Record set:
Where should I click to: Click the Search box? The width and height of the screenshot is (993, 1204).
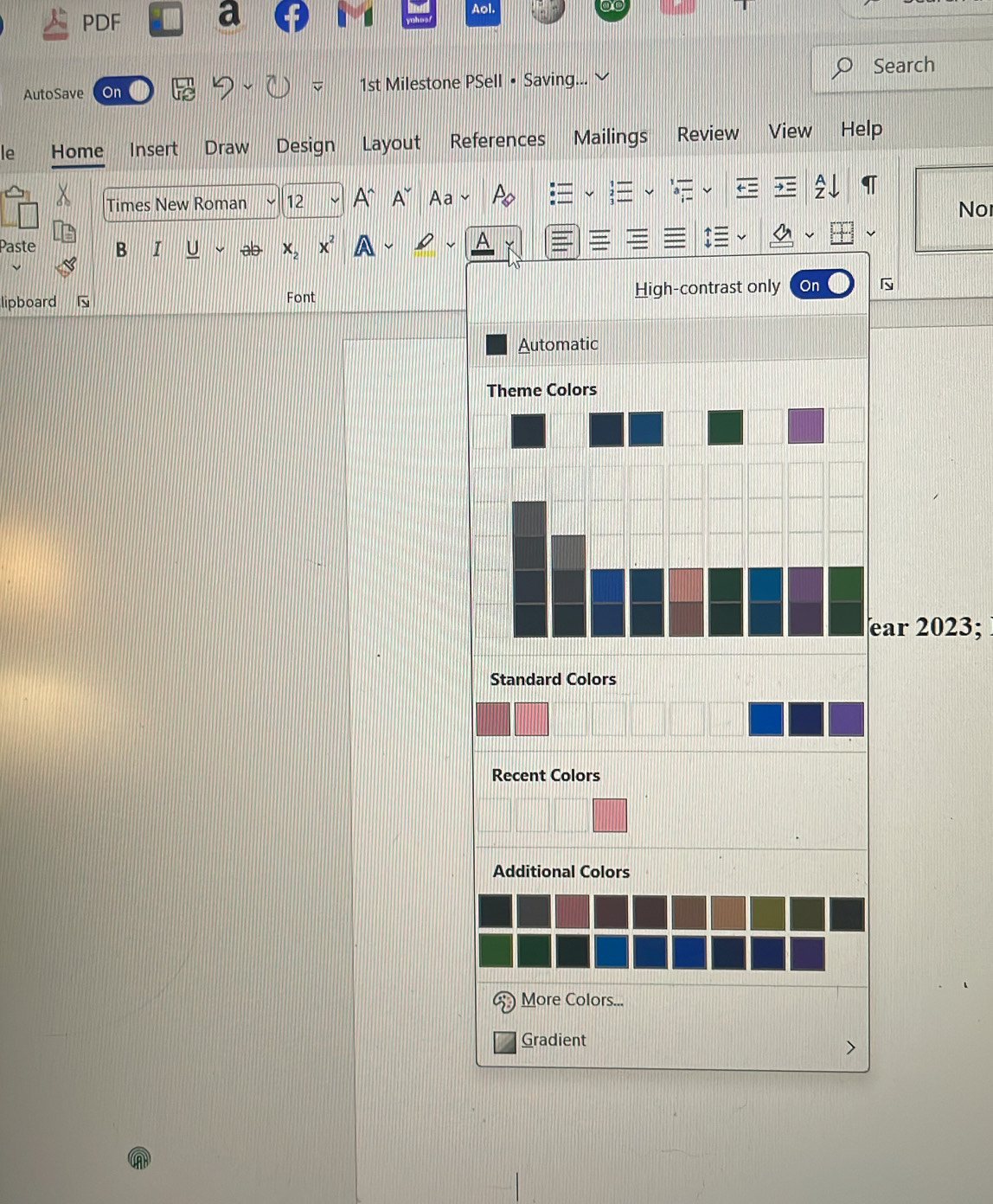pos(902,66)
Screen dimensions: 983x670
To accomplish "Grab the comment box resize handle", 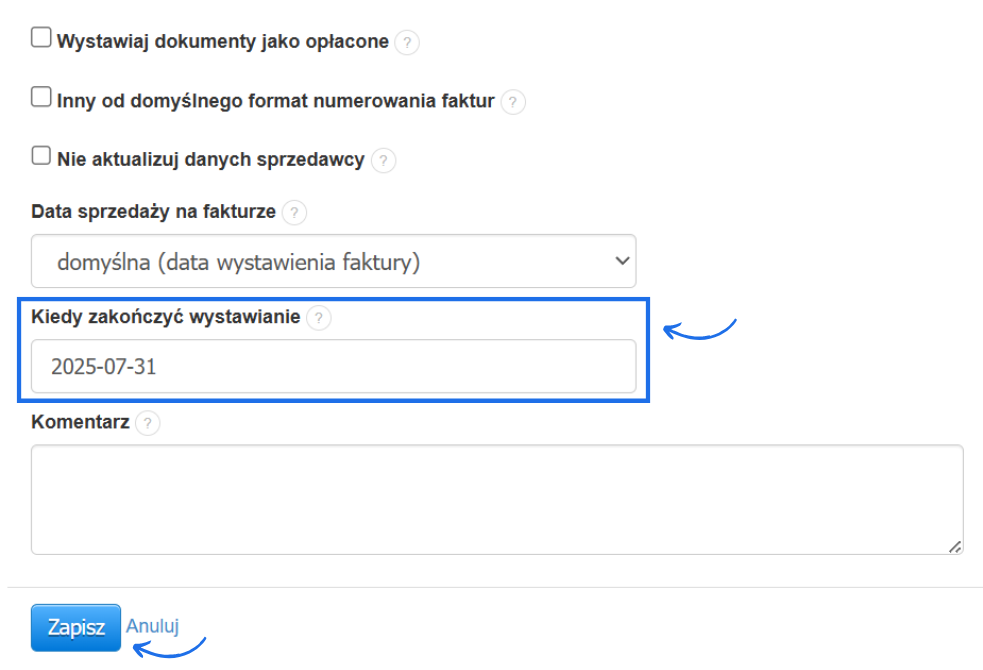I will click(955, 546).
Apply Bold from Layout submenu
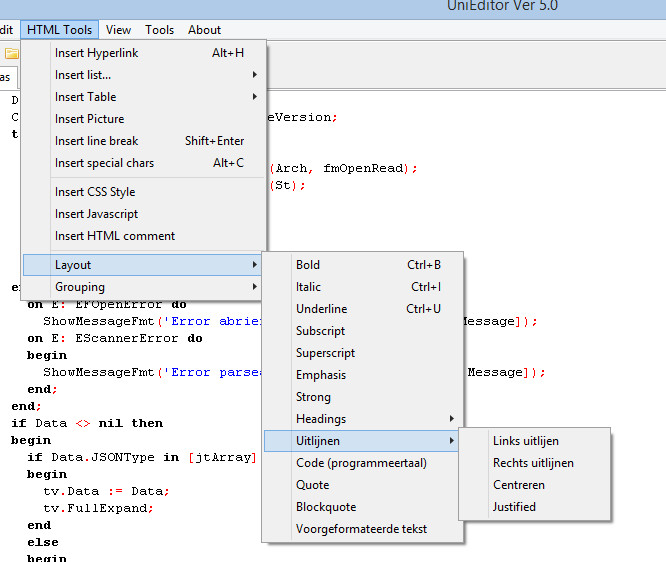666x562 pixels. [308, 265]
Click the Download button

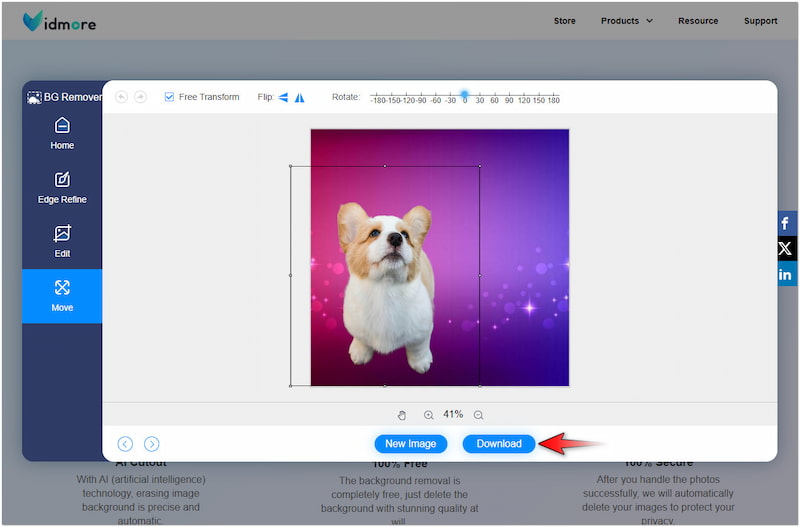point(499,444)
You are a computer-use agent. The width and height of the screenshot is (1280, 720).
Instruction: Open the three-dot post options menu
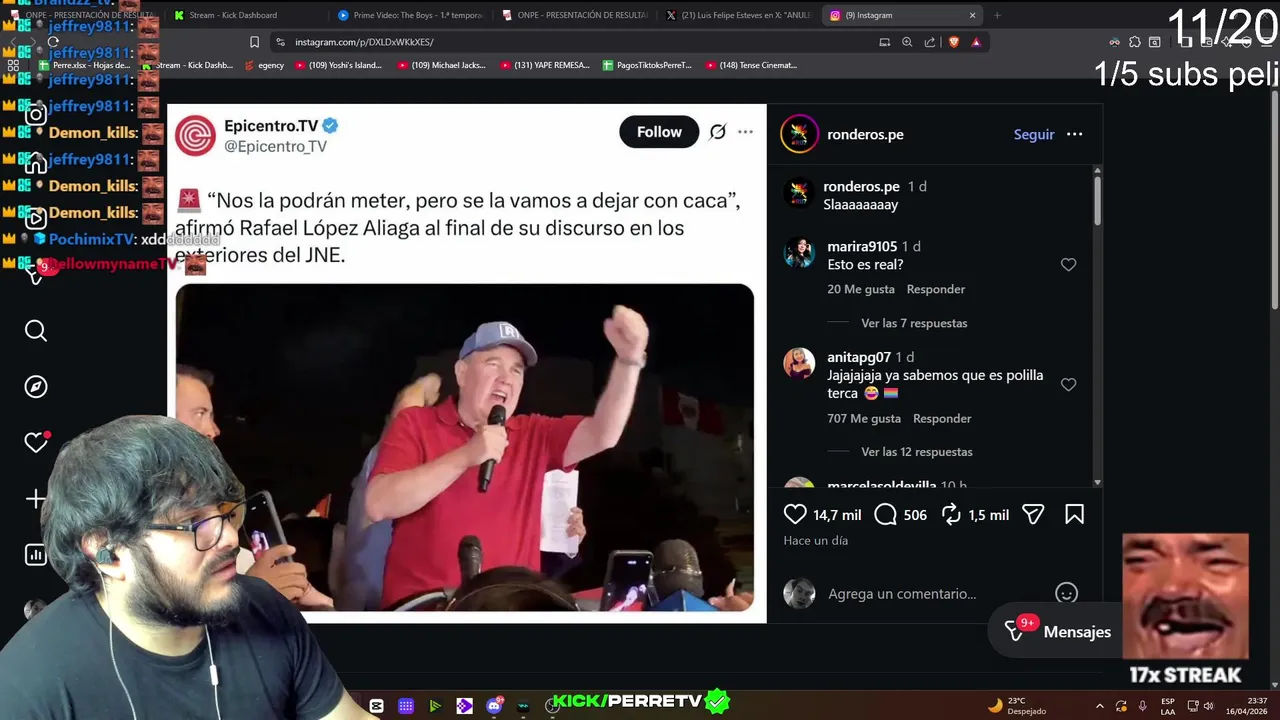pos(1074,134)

...

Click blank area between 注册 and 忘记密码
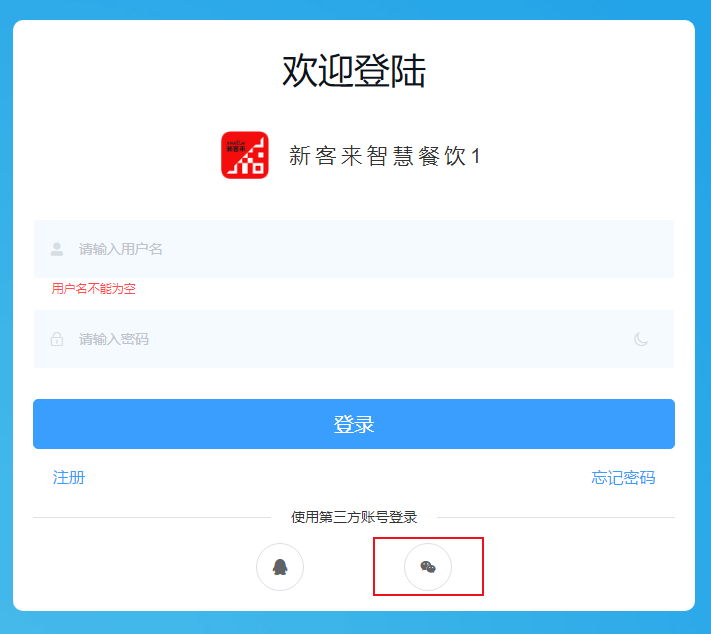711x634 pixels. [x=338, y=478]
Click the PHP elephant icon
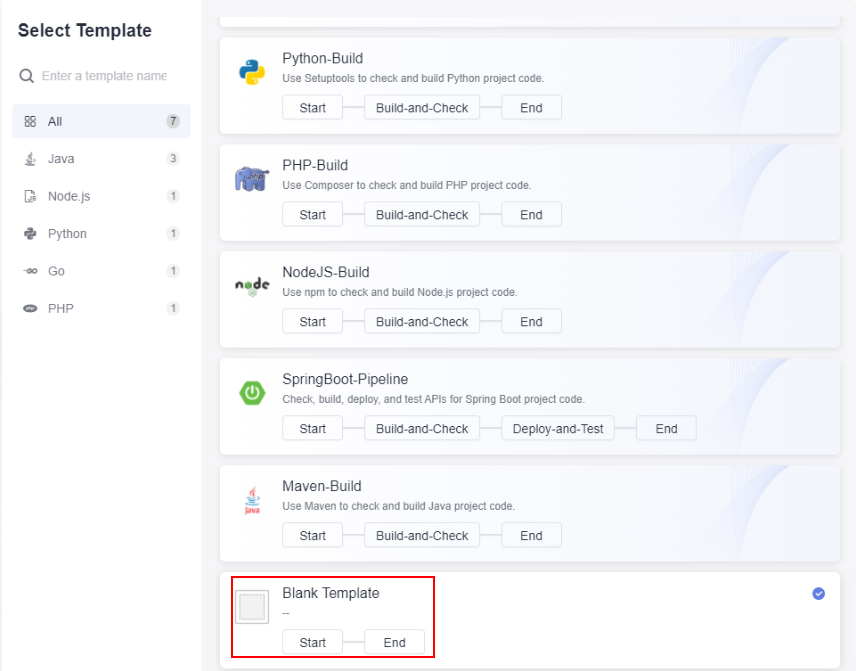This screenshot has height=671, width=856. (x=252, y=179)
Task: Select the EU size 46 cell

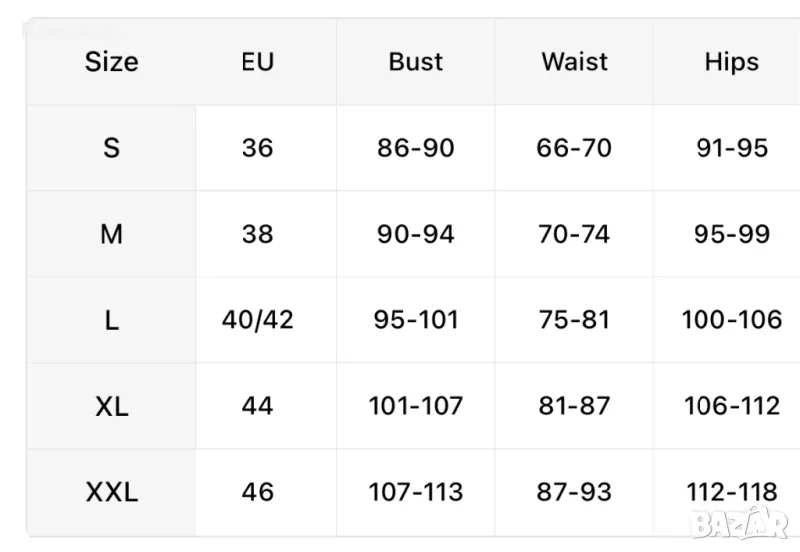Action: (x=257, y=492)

---

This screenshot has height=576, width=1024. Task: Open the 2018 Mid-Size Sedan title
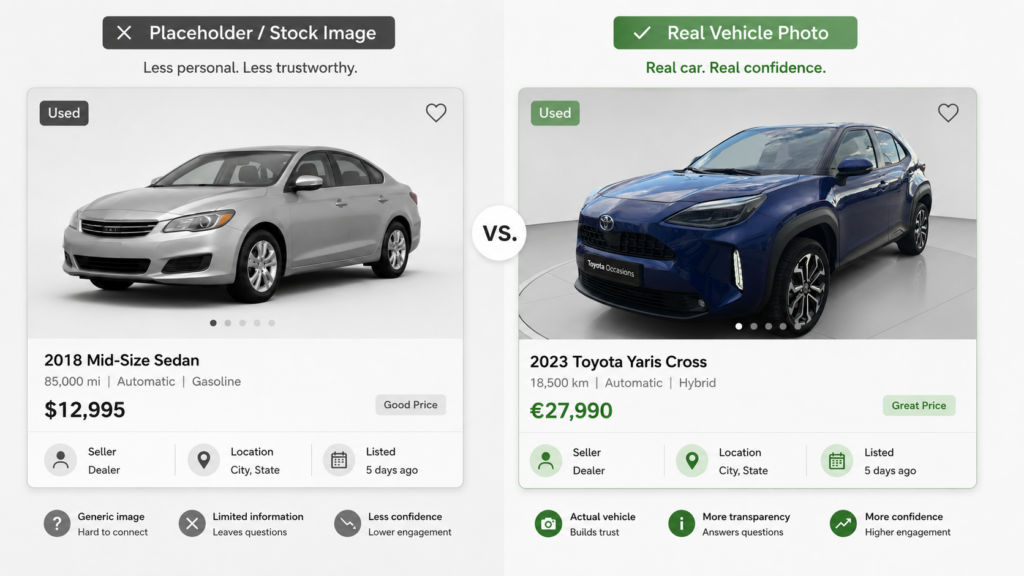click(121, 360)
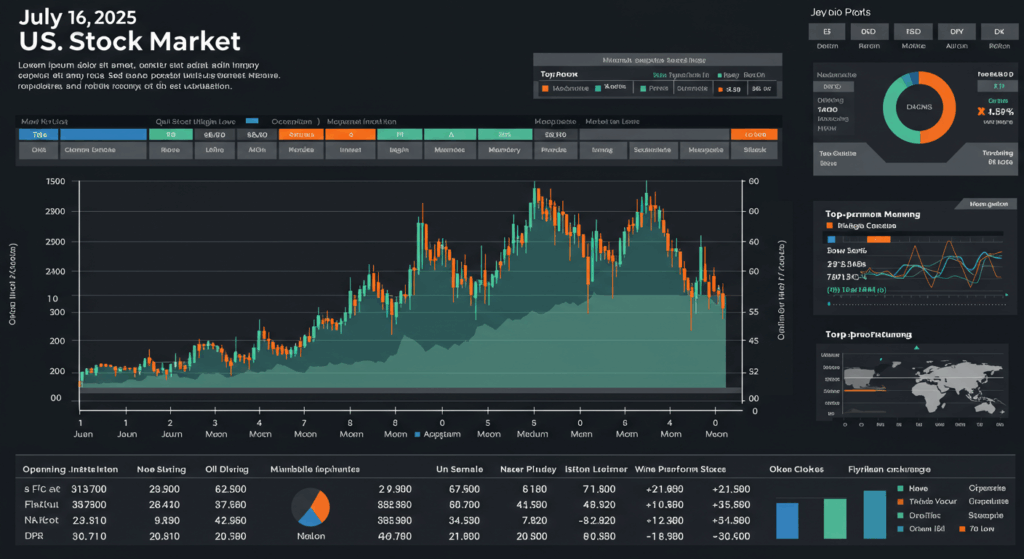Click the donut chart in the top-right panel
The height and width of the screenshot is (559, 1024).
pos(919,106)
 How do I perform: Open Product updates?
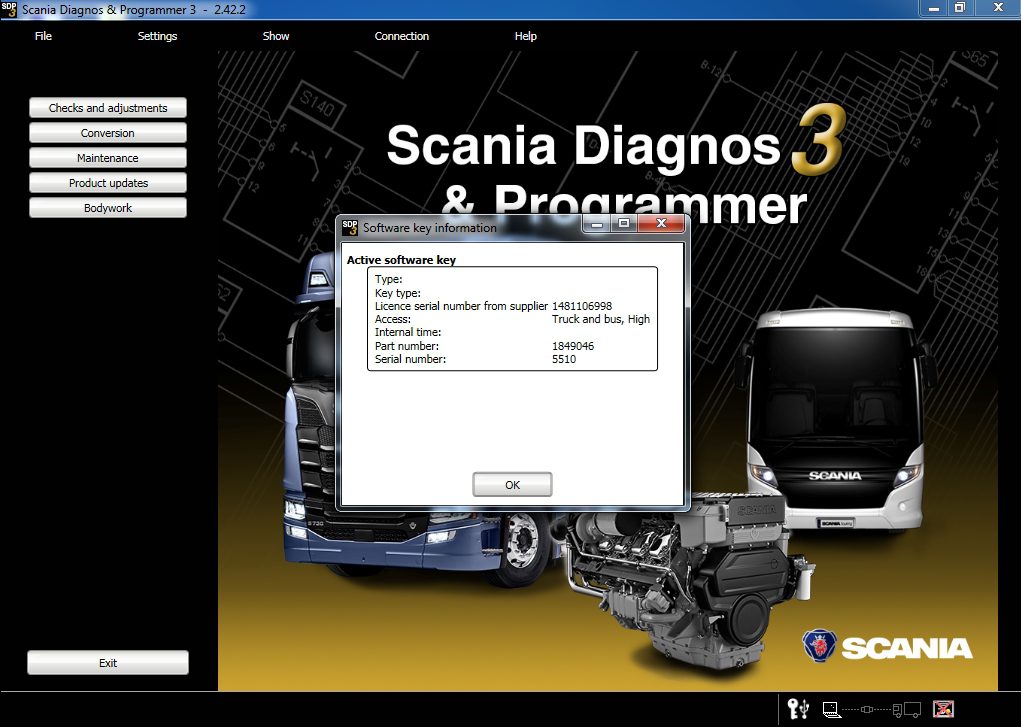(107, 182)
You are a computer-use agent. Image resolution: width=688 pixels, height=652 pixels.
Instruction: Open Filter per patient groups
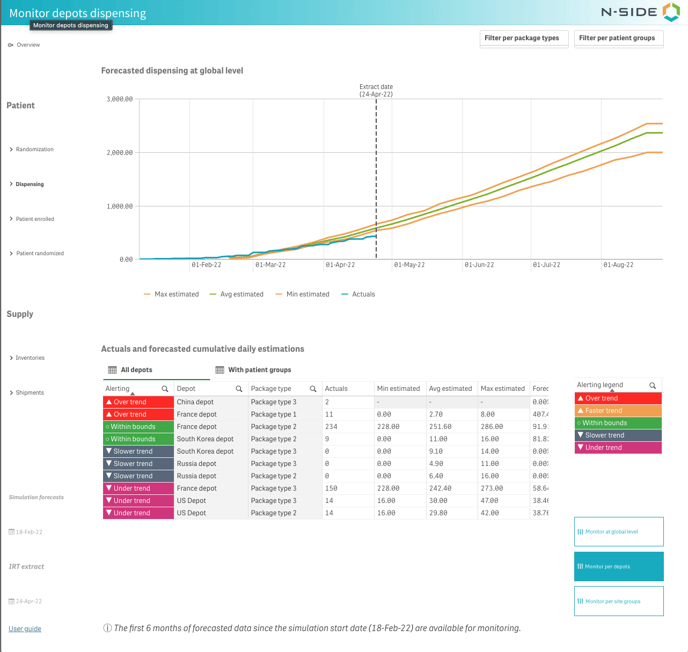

Work required: Search the material for the word "agent" and copy every matching line.

Result for this task:
You are a computer-use agent. The width and height of the screenshot is (1280, 720).
You are a computer-use agent. Image resolution: width=688 pixels, height=652 pixels.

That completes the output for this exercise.